На другой фотографии был врачебный коллектив. Два доктора и шесть медсестер с тюльпанами в руках стояли в ряд возле кабинета заведующего.
— Теперь текст, — сказал Никон. — Читай вслух.
Худой стал читать:
— «У меня уже был “первый взрослый”, и если б я продолжил тренироваться, то к концу десятого класса стал бы камээсом, факт. Мой тренер, крикливый и требовательный мужик с хорошей, спортивной фамилией Третьяк, утверждал, что я перспективный брассист. И в “комплексе” я тоже показывал хорошие результаты. В октябре восьмидесятого я взял третье место по Москве среди юниоров. Но болтаться от бортика к бортику мне к тому времени надоело, я точно знал, что со спортом пора завязывать. Я уже решил поступать в Первый Мед, хотел быть хирургом, как дядя Боря. Мы с отцом имели про это серьезный разговор. Отец был прижимист, не помню, чтоб они с мамой хоть раз ходили в ресторан. Он работал на заводе “Каучук”, замначальника цеха. Мы жили скромно, не было ни дачи, ни машины. После того, как мы решили, что я буду поступать в медицинский, отец нашел репетиторов по химии и биологии и полгода платил по восемь рублей за занятие. Он любил Эдуарда Хиля и сливочный пломбир. Еще он любил собирать грибы. Я до сих пор помню едкий запах его подмышек и перхоть в седых висках. По утрам он, вздувая вены на бледной шее, поднимал пудовую гирю, завтракал сырым яйцом и ничему меня не научил. Он проверял мой школьный дневник, он сделал так, чтоб я был “сыт, обут, одет”. Но драться, водить машину и разбираться в людях меня научили другие, не отец. Он не растолковал мне, как в восемнадцать правильно повести себя с барышней, когда текут слюни и трясутся поджилки. Как в двадцать три выбрать: ординатура по общей хирургии или место дежуранта с прицелом на аспирантуру. Как скакать по кочкам на опасном болоте с названием “жизнь”. Этому он меня не учил, факт».
Никон сказал:
— Чепуха какая-то… Слушайте, а он не писал роман?

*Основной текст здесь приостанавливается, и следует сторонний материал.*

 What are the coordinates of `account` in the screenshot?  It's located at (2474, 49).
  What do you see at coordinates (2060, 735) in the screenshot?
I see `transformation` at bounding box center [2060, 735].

— Почему «роман»? — спросил Гена.
— Я читал, что каждый хороший журналист пишет роман.
— Это штамп, — сказал Гена. — Нет, Вовка не писал роман.
— А дневник? — спросил Бравик.
— Что он, барышня уездная? — буркнул Гена.
— Это не все, — сказал Худой. — Читать дальше?
— Читай, — сказал Бравик.
— «Про то, что я занял третье место на первенстве Москвы, отец узнал из “Вечерки”. Эта газета для отца была единственным, как писал Довлатов, “мощным источником познания жизни”. Когда он увидел на последней странице меня, стоявшего на третьей ступени пьедестала, то его охватило необыкновенное воодушевление. Он пожал мне руку и стал рассказывать, как в армии занимался гимнастикой и выступал за округ. Потом он вдруг сказал: а пошли-ка вместе в бассейн “Москва”.